Note #8937 from PCUSA NEWS to PRESBYNEWS:
 

05223 Sept. 28, 2005

Pope meets with rebel theologian Hans Kung

by Luigi Sandri Ecumenical News International

ROME - After meeting with Pope Benedict XVI at the pontiff's summer residence, dissident Roman Catholic theologian Hans Kung says he is hoping for new openness from the Vatican.

"I hope that my meeting with the Pope is a sign that the great problems facing the church and its faithful will be re-discussed in an open fashion," Kung told the Italian daily newspaper, La Republica, after the Sept. 24 meeting.

Kung's license to teach Catholic theology was revoked by the Vatican in 1979 because he departed from church dogma on concepts such as papal infallibility and the virgin birth. Kung's efforts to arrange a meeting with Benedict's predecessor, Pope John Paul II, were unsuccessful.

Kung, a native of Switzerland, is known as a pioneer in dialogue with non-Christians through his Global Ethic Foundation. He and Pope Benedict met in a "friendly atmosphere," according to Vatican spokesperson Joaquin Navarro Valls.

Kung and the pope agreed that it made "no sense, in the framework of the meeting, to enter into a dispute on the persistent doctrinal differences" between Kung and the Vatican.

Instead, Benedict praised Kung's efforts "to contribute to a renewed recognition of the essential values of humanity through the dialogue of religions and the encounter with secular reason," Navarro Valls said. Kung applauded Benedict's efforts to foster dialogue between religions.

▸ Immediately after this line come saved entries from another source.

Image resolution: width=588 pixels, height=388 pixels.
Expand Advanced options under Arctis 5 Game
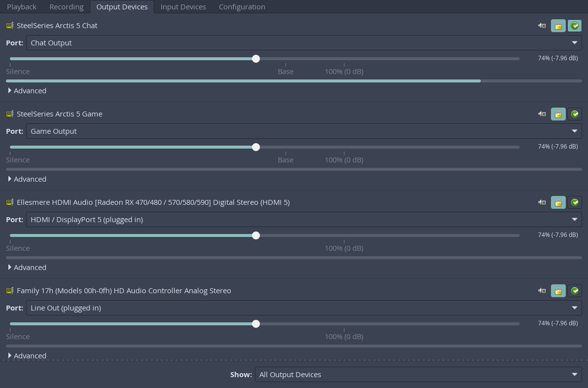pos(27,179)
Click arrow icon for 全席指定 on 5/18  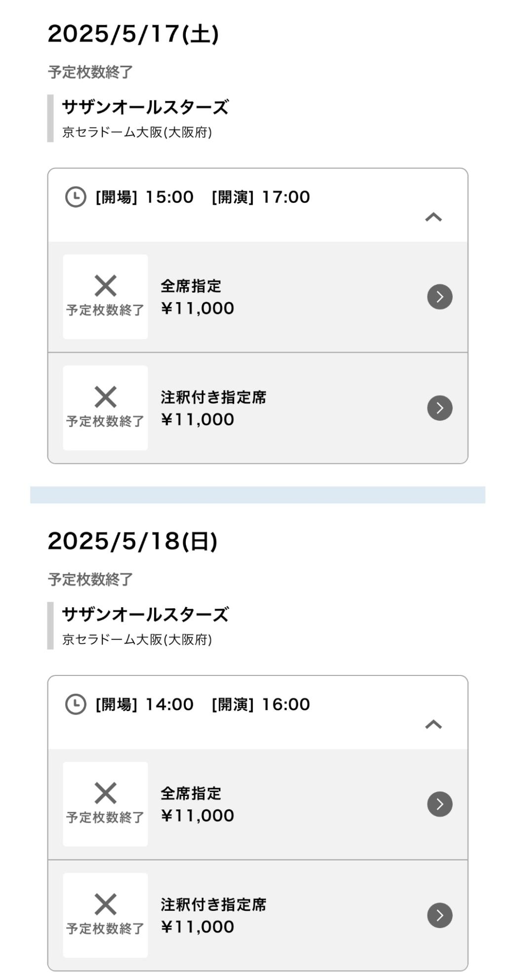tap(440, 804)
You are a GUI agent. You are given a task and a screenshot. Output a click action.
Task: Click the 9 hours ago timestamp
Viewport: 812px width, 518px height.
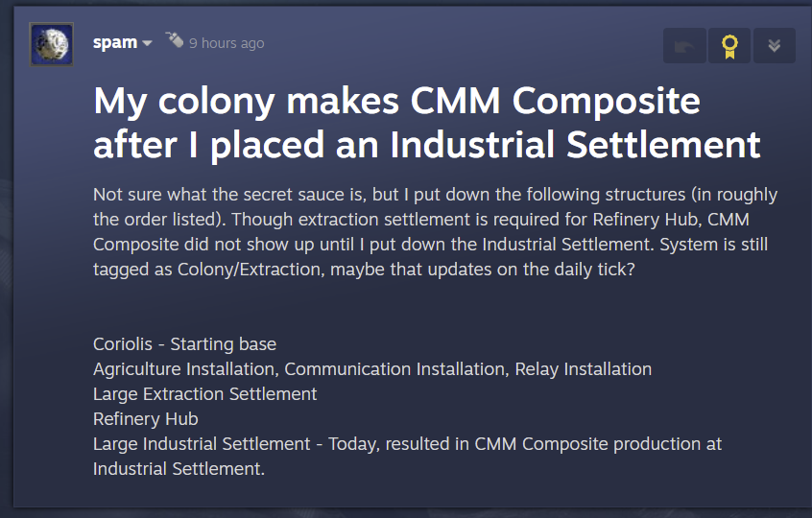[227, 43]
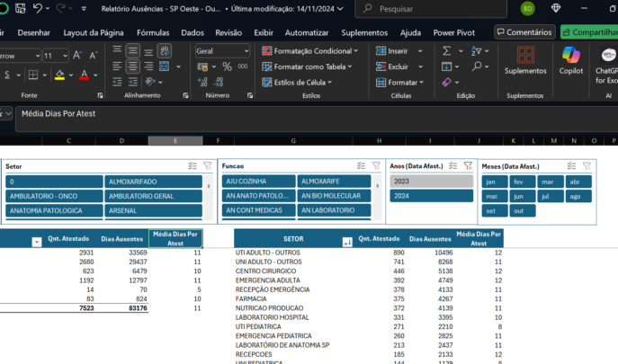Click the Comentários button
The height and width of the screenshot is (364, 618).
(524, 32)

Benedict was known as Joseph Ratzinger when he was Kung's colleague at Tubingen University in Germany. After 1981, when Ratzinger became the guardian of Vatican orthodoxy as Prefect of the Congregation for the Doctrine of the Faith, he and Kung found themselves at odds.

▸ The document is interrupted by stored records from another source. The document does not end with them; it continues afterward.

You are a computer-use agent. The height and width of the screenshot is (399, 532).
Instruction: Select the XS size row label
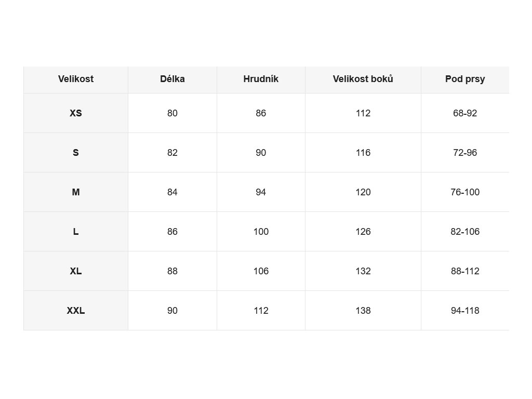76,113
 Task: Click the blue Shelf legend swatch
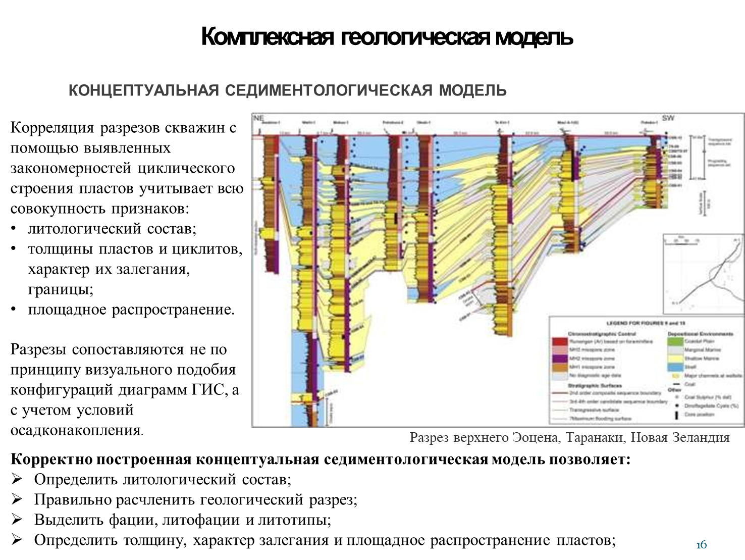point(675,367)
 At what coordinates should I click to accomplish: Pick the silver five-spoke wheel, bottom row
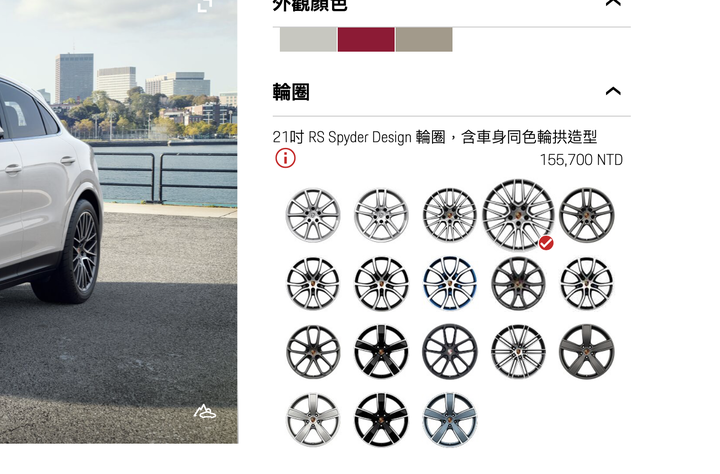pos(313,420)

Kung told the German newspaper Die Sueddeutsche Zeitung that his meeting with Benedict was a "sign of hope."

In August, the pope met with Bishop Bernard Fellay, a leader of the Catholic traditionalist movement founded by the French Archbishop Marcel Lefebvre, who opposed the reforms of the Second Vatican Council and was excommunicated in 1976 by Pope John Paul II.

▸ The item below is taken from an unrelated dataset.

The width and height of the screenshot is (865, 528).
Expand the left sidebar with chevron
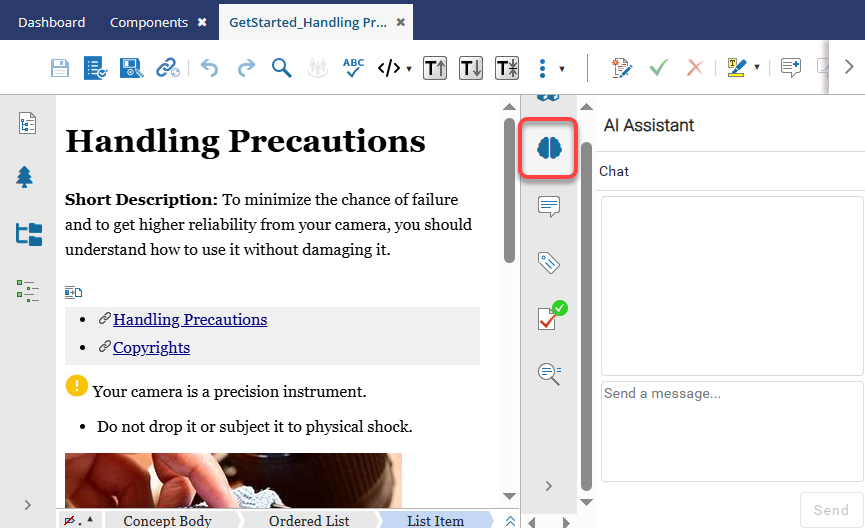(27, 505)
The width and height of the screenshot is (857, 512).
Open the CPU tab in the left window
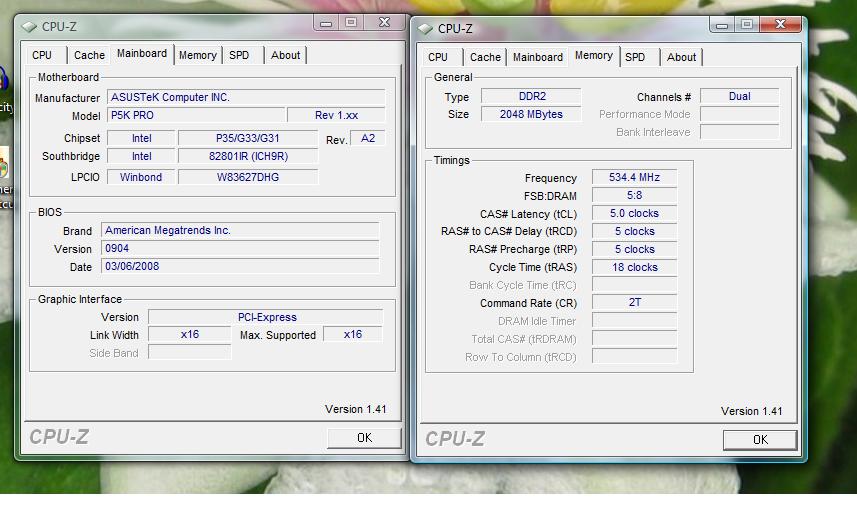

The Italian media have reacted positively to Pope Benedict's willingness to talk to the Vatican's doctrinal opponents.

The Catholic news agency Zenit described the meeting between the Pope and Kung as "a further gesture of conciliation." The Milan newspaper Corriere della Sera wrote: "The Pope's meetings with Bernard Fellay and Hans Kung have not resolved any issues, but have broken the ice in which Pope John Paul II had frozen contacts with dissident sections of Catholicism for a quarter of a century."